Jakarta – Kejaksaan Agung (Kejagung) menetapkan tujuh orang sebagai tersangka dalam kasus korupsi tata kelola minyak mentah dan produk kilang di PT Pertamina beserta sub-holding serta kontraktor kontrak kerja sama pada periode 2018-2023. Para tersangka terdiri dari empat petinggi anak perusahaan PT Pertamina dan tiga pihak swasta.
Kepala Pusat Penerangan Hukum (Kapuspenkum) Kejagung, Harli Siregar, mengungkapkan bahwa ketujuh tersangka langsung ditahan mulai hari ini di dua lokasi berbeda, yakni di Rumah Tahanan (Rutan) Salemba cabang Kejaksaan Agung dan Rutan Salemba cabang Kejaksaan Negeri Jakarta Selatan.
“Penyidik di jajaran Jaksa Agung Muda Tindak Pidana Khusus (Jampidsus) telah berketetapan untuk melakukan penahanan terhadap tujuh orang tersebut,” ujar Harli dalam konferensi pers di Kejagung, Jakarta Selatan, Senin (24/2/2025).
Tujuh Tersangka Digiring ke Tahanan
Berdasarkan pantauan di Gedung Kartika Kejagung, para tersangka selesai menjalani pemeriksaan dan persiapan penahanan menjelang pergantian hari. Mereka mengenakan rompi tahanan kejaksaan berwarna pink dan tangan terborgol saat digiring ke mobil tahanan. Tak satu pun dari mereka memberikan komentar terkait penetapan status tersangka.
Berikut adalah daftar tersangka beserta perannya:
- GRJ – Komisaris PT Jenggala Maritim dan Direktur PT Orbit Terminal Merak, broker dalam kasus ini.
- DW – Komisaris PT Navigator Khatulistiwa dan Komisaris PT Jenggala Maritim.
- RS – Direktur Utama PT Pertamina Patra Niaga.
- YF – Direktur Utama PT Pertamina Internasional Shipping.
- SDS – Direktur Feedstock and Product Optimization PT Kilang Pertamina Internasional.
- AP – VP Feedstock Management PT Kilang Pertamina Internasional.
- MKAR – Beneficial Owner PT Navigator Khatulistiwa.
Para tersangka ditahan secara bertahap mulai dari pukul 00.38 WIB hingga 01.50 WIB. Tersangka RS, yang merupakan Direktur Utama PT Pertamina Patra Niaga, tampak mengenakan batik lengan panjang bernuansa biru saat digiring ke mobil tahanan. Sementara itu, SDS menjadi satu-satunya tersangka yang wajahnya terlihat jelas karena tidak mengenakan masker.

*CATATAN YANG TERSEDIA:*
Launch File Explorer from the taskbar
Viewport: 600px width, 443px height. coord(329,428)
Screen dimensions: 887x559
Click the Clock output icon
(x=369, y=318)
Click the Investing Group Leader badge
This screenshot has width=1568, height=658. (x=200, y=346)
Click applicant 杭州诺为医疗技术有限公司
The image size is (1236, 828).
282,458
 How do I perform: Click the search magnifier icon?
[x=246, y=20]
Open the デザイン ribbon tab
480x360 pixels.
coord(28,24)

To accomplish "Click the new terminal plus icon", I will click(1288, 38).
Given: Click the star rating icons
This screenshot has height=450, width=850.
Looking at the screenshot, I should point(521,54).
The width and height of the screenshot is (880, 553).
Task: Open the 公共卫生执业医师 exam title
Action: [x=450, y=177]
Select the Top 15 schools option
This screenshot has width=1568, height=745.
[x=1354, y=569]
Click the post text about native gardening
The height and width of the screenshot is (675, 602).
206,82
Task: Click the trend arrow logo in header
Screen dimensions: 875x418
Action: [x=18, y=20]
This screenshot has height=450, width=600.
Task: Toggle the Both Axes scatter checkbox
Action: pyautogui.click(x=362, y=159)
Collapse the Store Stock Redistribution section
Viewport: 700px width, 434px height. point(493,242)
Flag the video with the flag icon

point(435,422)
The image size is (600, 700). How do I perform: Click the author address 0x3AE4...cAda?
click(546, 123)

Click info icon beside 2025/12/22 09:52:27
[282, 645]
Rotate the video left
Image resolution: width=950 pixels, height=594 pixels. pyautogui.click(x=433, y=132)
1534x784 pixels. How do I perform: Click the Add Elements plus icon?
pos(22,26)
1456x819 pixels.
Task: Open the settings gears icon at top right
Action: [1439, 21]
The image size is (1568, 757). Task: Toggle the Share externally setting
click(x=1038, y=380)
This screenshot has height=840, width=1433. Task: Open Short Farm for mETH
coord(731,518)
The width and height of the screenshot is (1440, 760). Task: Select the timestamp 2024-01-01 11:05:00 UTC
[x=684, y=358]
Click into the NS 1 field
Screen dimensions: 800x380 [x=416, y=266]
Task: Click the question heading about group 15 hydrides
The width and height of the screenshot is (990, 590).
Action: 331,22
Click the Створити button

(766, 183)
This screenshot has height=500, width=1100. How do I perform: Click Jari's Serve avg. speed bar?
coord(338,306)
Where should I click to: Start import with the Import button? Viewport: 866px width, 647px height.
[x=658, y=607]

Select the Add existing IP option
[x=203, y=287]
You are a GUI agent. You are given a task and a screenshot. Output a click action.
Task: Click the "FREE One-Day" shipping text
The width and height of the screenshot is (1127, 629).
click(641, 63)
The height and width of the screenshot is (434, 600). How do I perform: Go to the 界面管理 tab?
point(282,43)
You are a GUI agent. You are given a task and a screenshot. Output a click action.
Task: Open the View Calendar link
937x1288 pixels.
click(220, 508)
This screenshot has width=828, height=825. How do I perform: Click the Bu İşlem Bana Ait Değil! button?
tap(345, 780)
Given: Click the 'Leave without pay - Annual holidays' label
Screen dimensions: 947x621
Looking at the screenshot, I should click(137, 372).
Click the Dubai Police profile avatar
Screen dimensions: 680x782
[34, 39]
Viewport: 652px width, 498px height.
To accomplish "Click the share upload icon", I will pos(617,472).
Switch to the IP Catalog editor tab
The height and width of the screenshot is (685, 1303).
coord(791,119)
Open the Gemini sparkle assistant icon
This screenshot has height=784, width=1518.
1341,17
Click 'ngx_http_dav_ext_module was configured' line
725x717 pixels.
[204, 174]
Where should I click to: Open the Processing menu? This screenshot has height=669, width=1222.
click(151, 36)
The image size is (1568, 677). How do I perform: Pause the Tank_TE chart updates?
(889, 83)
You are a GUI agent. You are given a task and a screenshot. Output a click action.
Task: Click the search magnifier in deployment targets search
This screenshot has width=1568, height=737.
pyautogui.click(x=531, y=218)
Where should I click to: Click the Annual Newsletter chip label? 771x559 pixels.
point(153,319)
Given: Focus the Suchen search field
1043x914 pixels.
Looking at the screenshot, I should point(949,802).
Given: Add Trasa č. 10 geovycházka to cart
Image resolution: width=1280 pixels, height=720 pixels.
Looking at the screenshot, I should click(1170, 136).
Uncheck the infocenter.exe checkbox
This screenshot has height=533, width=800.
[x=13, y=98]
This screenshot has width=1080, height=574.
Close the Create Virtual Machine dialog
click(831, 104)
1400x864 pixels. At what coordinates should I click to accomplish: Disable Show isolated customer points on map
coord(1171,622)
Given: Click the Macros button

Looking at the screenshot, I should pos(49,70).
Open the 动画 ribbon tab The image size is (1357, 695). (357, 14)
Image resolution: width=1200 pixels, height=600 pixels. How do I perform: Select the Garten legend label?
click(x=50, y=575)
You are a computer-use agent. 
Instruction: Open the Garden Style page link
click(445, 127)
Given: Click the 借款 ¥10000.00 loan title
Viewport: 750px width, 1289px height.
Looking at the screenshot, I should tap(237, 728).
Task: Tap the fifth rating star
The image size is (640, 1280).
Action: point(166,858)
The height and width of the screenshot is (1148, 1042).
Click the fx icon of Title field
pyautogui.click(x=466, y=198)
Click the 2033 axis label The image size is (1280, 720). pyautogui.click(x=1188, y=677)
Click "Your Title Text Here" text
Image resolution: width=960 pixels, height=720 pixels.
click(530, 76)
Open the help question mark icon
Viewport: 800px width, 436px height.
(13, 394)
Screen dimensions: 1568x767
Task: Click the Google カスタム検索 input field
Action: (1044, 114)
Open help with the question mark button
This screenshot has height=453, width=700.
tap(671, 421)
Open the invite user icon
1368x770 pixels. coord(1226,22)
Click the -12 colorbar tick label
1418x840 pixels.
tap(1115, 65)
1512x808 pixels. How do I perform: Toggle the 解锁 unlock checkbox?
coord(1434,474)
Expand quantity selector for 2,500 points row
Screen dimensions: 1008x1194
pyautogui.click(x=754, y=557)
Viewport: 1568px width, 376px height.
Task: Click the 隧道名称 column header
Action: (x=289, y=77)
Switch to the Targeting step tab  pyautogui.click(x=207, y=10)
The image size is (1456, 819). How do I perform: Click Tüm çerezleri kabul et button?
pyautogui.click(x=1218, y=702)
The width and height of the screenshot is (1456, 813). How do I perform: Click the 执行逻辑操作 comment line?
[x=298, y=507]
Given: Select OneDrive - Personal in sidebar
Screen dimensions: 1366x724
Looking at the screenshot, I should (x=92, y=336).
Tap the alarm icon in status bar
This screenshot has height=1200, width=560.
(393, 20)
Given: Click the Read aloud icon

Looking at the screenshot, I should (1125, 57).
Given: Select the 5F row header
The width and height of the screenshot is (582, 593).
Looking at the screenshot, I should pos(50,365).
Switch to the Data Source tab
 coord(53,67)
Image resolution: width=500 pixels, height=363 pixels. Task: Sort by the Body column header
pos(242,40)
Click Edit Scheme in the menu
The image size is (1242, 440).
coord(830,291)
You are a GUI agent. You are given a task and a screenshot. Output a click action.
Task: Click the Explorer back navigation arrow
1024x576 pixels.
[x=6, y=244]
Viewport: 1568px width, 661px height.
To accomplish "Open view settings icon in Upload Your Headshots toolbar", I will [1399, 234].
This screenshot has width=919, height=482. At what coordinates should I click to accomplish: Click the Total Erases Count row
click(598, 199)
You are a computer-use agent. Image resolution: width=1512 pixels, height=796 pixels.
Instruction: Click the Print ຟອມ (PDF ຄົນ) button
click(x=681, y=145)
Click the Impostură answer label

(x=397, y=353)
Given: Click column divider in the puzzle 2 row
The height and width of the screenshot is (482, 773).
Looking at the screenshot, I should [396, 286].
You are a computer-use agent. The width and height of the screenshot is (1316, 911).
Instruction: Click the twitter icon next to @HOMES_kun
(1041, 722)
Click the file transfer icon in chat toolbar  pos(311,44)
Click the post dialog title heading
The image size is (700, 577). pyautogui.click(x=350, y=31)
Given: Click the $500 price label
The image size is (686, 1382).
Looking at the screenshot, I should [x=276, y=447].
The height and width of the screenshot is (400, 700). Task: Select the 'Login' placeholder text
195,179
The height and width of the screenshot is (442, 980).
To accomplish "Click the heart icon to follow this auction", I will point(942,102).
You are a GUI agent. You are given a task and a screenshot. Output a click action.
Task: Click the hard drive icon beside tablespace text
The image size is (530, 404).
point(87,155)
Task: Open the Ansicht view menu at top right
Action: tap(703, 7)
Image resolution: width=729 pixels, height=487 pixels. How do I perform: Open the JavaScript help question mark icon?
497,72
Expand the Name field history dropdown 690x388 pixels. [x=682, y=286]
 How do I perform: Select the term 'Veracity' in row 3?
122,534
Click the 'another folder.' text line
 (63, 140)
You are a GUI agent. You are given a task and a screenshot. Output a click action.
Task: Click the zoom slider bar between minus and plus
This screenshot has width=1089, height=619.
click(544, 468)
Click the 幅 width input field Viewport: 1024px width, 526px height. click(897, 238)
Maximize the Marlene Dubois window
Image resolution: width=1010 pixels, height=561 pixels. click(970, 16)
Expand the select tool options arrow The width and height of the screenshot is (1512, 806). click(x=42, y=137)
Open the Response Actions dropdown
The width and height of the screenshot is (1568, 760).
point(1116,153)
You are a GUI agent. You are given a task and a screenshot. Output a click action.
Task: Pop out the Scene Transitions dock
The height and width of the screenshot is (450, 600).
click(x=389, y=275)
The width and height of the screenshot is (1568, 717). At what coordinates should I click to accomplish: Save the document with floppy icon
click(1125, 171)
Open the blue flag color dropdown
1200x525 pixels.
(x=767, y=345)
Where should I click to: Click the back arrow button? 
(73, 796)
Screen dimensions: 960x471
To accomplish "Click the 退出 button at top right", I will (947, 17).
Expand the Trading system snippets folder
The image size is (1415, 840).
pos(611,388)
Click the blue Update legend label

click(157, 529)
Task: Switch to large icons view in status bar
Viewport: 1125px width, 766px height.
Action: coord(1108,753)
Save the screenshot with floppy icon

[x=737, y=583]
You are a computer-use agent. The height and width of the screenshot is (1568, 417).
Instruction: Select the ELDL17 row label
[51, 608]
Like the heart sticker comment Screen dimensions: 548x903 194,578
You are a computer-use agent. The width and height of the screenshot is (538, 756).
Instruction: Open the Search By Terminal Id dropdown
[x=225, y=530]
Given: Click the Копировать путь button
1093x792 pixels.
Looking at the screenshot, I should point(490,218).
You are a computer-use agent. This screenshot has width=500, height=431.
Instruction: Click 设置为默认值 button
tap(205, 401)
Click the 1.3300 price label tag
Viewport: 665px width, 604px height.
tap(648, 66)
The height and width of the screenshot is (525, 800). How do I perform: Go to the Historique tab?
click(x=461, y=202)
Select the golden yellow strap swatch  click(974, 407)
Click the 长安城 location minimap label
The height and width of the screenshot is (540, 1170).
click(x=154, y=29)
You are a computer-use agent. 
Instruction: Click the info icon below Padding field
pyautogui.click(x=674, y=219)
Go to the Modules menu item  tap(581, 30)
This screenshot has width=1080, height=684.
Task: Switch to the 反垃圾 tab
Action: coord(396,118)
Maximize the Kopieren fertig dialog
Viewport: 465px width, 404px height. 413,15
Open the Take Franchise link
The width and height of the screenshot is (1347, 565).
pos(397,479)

*KERJAKAN BERIKUT INI:*
A – Ringkas berita tentang kasus korupsi Pertamina itu dalam dua kalimat.
B – Teruskan berita tentang kasus korupsi Pertamina itu dari kalimat terakhirnya.
Catatan di atas diambil dari sumber yang berbeda.

*JAWABAN BERURUTAN:*
A – Kejaksaan Agung menetapkan tujuh orang sebagai tersangka korupsi tata kelola minyak mentah dan produk kilang di PT Pertamina periode 2018-2023, terdiri dari empat petinggi anak perusahaan PT Pertamina dan tiga pihak swasta. Ketujuh tersangka langsung ditahan di Rutan Salemba cabang Kejaksaan Agung dan cabang Kejaksaan Negeri Jakarta Selatan, dan mereka digiring ke mobil tahanan dengan rompi pink serta tangan terborgol tanpa memberikan komentar.

B –
Modus Operandi dan Kerugian Negara
Direktur Penyidikan Jampidsus, Abdul Qohar, menjelaskan bahwa para tersangka melakukan pemufakatan jahat antara penyelenggara negara dengan broker. Sebelum tender dilaksanakan, harga telah diatur sebelumnya demi mendapatkan keuntungan secara melawan hukum.
“Pemufakatan ini dilakukan dengan mengatur proses pengadaan impor minyak mentah dan impor produk kilang. Seolah-olah proses tersebut berjalan sesuai ketentuan, padahal broker pemenang tender telah dikondisikan sebelumnya,” jelas Qohar.
Akibat praktik korupsi tersebut, harga bahan bakar minyak (BBM) mengalami kenaikan, yang berdampak pada peningkatan beban subsidi dari Anggaran Pendapatan dan Belanja Negara (APBN). Kejagung mengungkapkan bahwa kerugian negara akibat skandal ini mencapai Rp 193,7 triliun.
Pasal yang Dilanggar
Para tersangka dijerat dengan pasal-pasal berikut:
- Pasal 2 Ayat 1 juncto Pasal 3 juncto Pasal 18 Undang-Undang Nomor 31 Tahun 1999 tentang Pemberantasan Tindak Pidana Korupsi,
- Juncto Pasal 55 Ayat 1 ke-1 Kitab Undang-Undang Hukum Pidana (KUHP).
Dengan pengungkapan kasus ini, Kejagung menegaskan komitmennya dalam memberantas korupsi yang merugikan negara, terutama di sektor energi yang berdampak langsung pada masyarakat luas.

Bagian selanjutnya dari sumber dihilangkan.